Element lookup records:
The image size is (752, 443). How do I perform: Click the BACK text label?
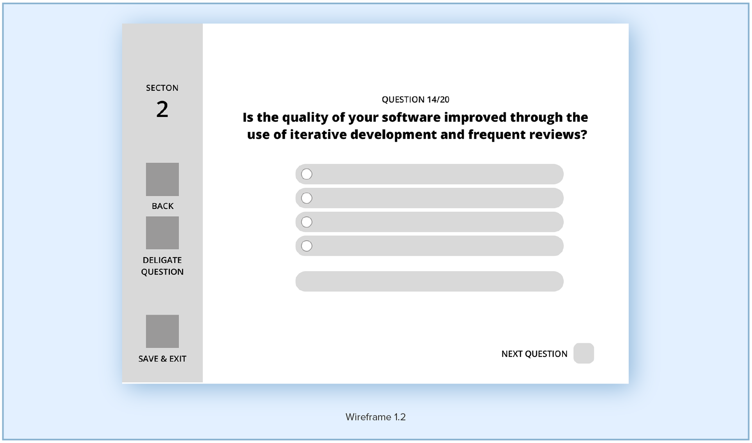pos(162,206)
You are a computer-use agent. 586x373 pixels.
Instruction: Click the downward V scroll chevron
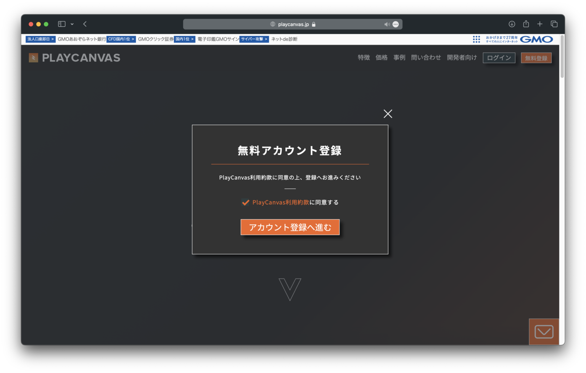click(290, 289)
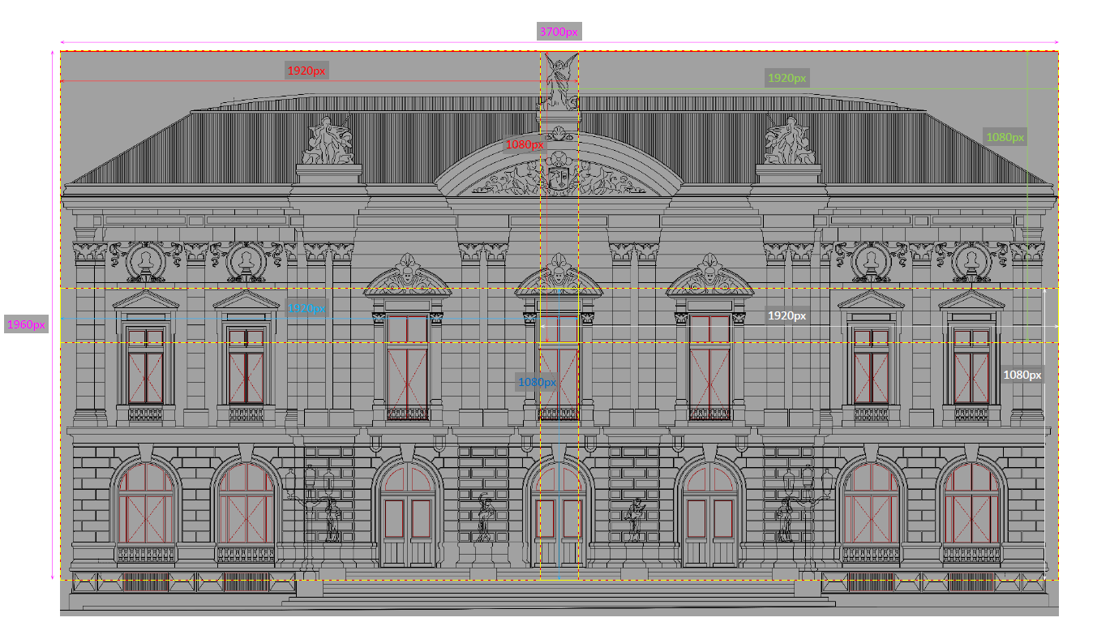Screen dimensions: 1110x639
Task: Select the leftmost ground-floor arched window
Action: (x=146, y=504)
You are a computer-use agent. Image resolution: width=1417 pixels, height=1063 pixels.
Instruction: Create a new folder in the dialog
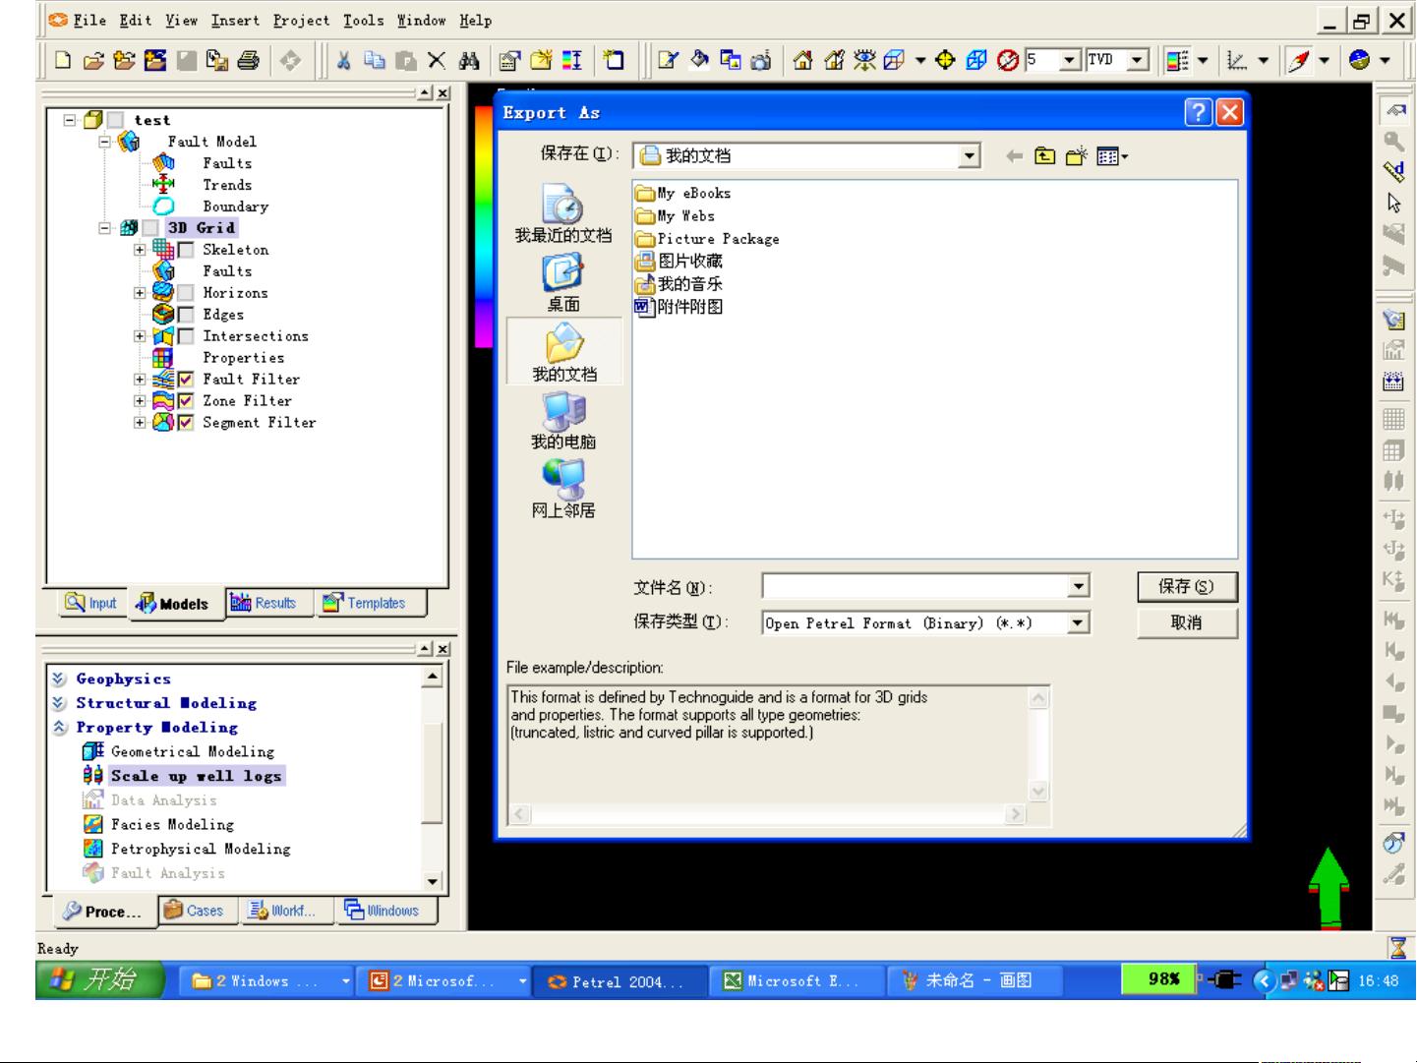[x=1076, y=156]
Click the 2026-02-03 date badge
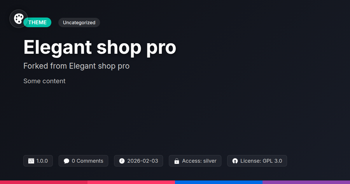 (139, 161)
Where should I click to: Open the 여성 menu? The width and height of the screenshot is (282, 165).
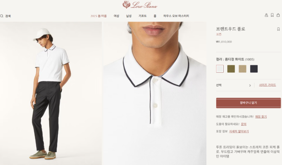pos(116,16)
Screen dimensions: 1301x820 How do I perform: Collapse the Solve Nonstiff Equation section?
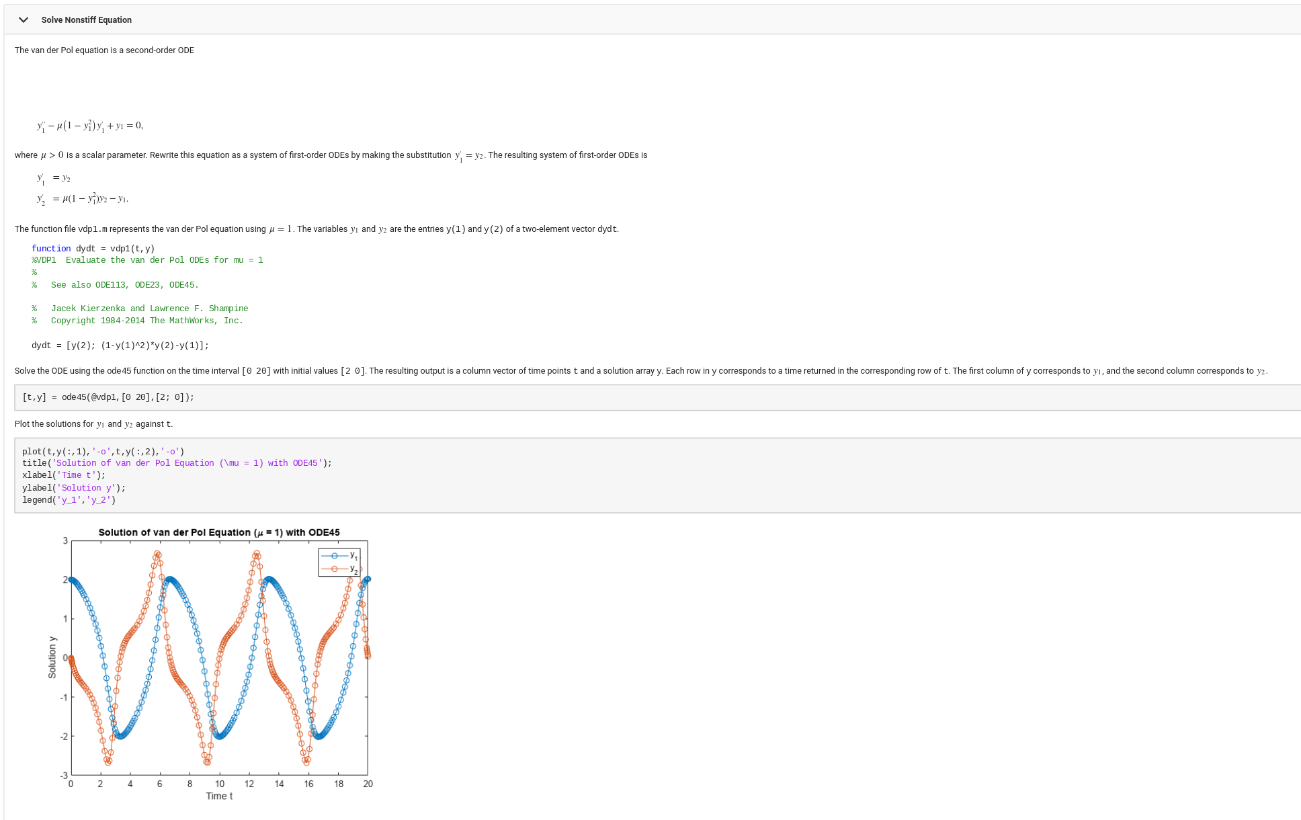tap(23, 19)
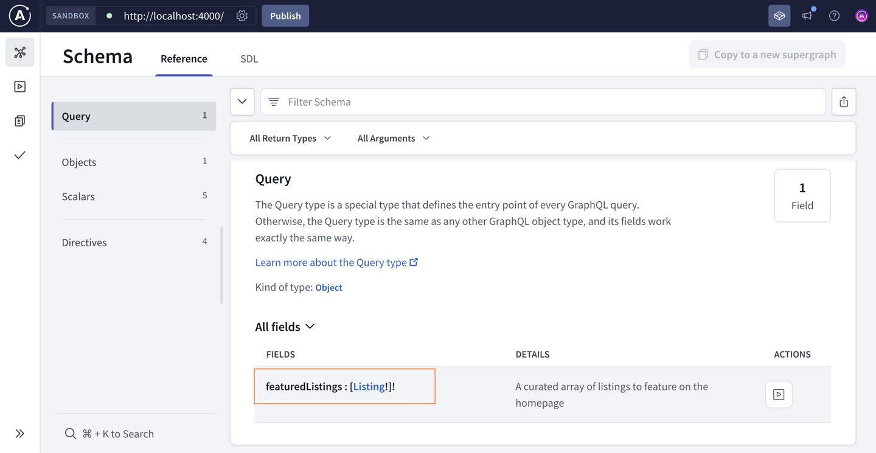Open the Explorer from the left sidebar

pyautogui.click(x=19, y=86)
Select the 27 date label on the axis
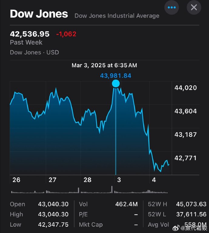The height and width of the screenshot is (233, 209). [52, 180]
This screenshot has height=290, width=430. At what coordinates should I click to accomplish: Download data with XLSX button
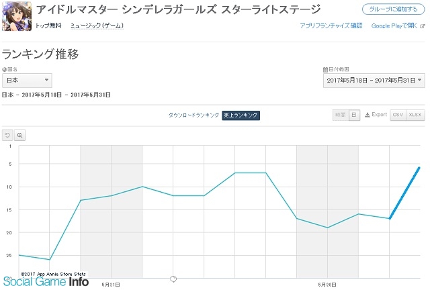tap(415, 115)
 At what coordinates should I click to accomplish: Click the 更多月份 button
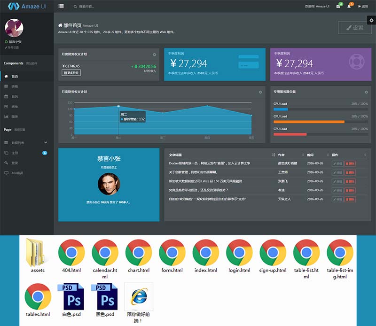pyautogui.click(x=71, y=73)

▶ **What you will do**:
Extract each row above that contains the word "pixels", copying every such row in full.

▶ **Exercise answer**:
You are a computer-use agent. 586x373 pixels.
You are a computer-use agent. Image resolution: width=1417 pixels, height=1063 pixels.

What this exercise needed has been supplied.